Couronné par le National Book Award , élu meilleur livre de l’année 2012 par la presse américaine, « Dans le silence du vent », le nouveau roman de Louise Erdrich s’interroge avec force et une émotion à peine contenue sur l'amitié, l'amour, la colère, la justice et l'injustice, au sein de la culture amérindienne, à travers la voix d’un adolescent indien.

 

Une voix à la Dickens, celle de Joe, 13 ans qui vit dans une réserve du  Dakota du Nord où son père est juge et sa mère travailleuse sociale. Joe un adolescent ordinaire aux plaisirs ordinaires, forme avec ses trois amis une petite bande d’inséparables, tous amateurs de whisky et de filles mais néanmoins soucieux de leurs racines et de leur culture.

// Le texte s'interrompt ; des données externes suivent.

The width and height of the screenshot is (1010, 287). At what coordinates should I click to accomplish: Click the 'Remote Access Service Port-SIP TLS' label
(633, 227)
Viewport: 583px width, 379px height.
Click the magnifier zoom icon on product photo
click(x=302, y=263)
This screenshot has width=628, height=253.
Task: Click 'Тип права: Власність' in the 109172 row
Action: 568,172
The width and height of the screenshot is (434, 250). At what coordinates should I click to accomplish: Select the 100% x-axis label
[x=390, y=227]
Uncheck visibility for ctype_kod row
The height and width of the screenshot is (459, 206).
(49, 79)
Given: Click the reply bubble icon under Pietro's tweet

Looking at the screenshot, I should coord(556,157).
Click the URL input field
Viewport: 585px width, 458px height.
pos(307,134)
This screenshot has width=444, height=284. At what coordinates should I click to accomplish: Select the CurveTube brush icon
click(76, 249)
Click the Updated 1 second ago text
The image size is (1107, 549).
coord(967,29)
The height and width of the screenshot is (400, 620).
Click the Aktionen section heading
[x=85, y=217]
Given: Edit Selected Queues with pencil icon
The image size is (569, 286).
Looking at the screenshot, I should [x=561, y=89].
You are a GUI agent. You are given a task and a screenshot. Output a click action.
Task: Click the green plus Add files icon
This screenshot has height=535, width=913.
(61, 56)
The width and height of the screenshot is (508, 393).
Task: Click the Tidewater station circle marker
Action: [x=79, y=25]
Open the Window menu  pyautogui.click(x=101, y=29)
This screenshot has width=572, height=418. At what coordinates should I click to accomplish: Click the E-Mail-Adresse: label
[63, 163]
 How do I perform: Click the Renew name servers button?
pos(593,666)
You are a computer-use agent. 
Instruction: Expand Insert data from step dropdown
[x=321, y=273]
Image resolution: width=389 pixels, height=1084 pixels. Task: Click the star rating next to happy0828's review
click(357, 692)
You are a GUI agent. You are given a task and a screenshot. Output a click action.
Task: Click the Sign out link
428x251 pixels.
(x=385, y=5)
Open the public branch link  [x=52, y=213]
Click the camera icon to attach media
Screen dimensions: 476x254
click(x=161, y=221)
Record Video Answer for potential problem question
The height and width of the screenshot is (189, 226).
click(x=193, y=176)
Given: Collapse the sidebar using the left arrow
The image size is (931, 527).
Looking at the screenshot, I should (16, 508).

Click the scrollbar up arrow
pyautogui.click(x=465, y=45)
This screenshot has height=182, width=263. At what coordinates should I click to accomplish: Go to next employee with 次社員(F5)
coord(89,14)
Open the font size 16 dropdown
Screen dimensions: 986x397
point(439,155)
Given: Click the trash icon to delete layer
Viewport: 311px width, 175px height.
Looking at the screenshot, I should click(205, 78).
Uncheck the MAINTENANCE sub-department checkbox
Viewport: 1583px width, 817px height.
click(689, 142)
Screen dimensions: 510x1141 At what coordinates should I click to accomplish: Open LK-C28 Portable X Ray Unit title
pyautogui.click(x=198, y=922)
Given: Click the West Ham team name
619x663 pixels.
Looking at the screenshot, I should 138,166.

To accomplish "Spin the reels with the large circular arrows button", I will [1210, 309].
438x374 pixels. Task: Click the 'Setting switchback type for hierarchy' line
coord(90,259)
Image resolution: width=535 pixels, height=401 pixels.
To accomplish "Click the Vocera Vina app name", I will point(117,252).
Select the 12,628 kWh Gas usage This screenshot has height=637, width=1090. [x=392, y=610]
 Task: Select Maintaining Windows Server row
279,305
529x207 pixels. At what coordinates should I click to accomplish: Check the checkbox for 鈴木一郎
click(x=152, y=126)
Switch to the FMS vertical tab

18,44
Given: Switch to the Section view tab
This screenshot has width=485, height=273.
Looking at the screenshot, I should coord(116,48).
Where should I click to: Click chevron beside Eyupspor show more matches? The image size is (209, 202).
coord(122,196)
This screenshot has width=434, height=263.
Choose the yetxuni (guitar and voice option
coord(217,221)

La vie de Joe bascule un soir où sa mère ne rentre pas à la maison. Agressée et violée elle n’a dû sa survie qu’à une fuite inespérée et demeure depuis prostrée, dans la totale incapacité d’identifier son agresseur. Son père confie la situation à la justice mais Joe perdant patience face aux lenteurs de l’enquête, décide avec ses amis de mener la sienne. Celle-ci marquera la fin de son innocence dans la découverte d’un monde brutal, aux prises avec les mystères terrifiants du sexe, un univers divisé par de vieilles histoires de  familles, conflits, haines recuites et rancunes au sein d’une réserve, victime de la longue histoire de la spoliation des droits et du patrimoine des Amérindiens.

La progression de l’enquête entretient le suspense du roman dont le texte et les dialogues sinuent superbement entre comédie, paraboles, surnaturel et récit d’initiation en une évocation réaliste du monde de l’adolescence et de ses premiers émois d’adultes. Une prose galvanisée par la sourde colère de Louise Eldrich, face aux  injustices dont sont victimes les femmes indiennes, rappelant qu’une Amérindienne sur trois connaît un viol ou des violences sexuelles au cours de sa vie, sans grand risque de condamnation de la part de  la justice américaine.

 

* Dans le silence du vent. Louise Erdrich Ed. Albin Michel. 462 p. 22,50 euros.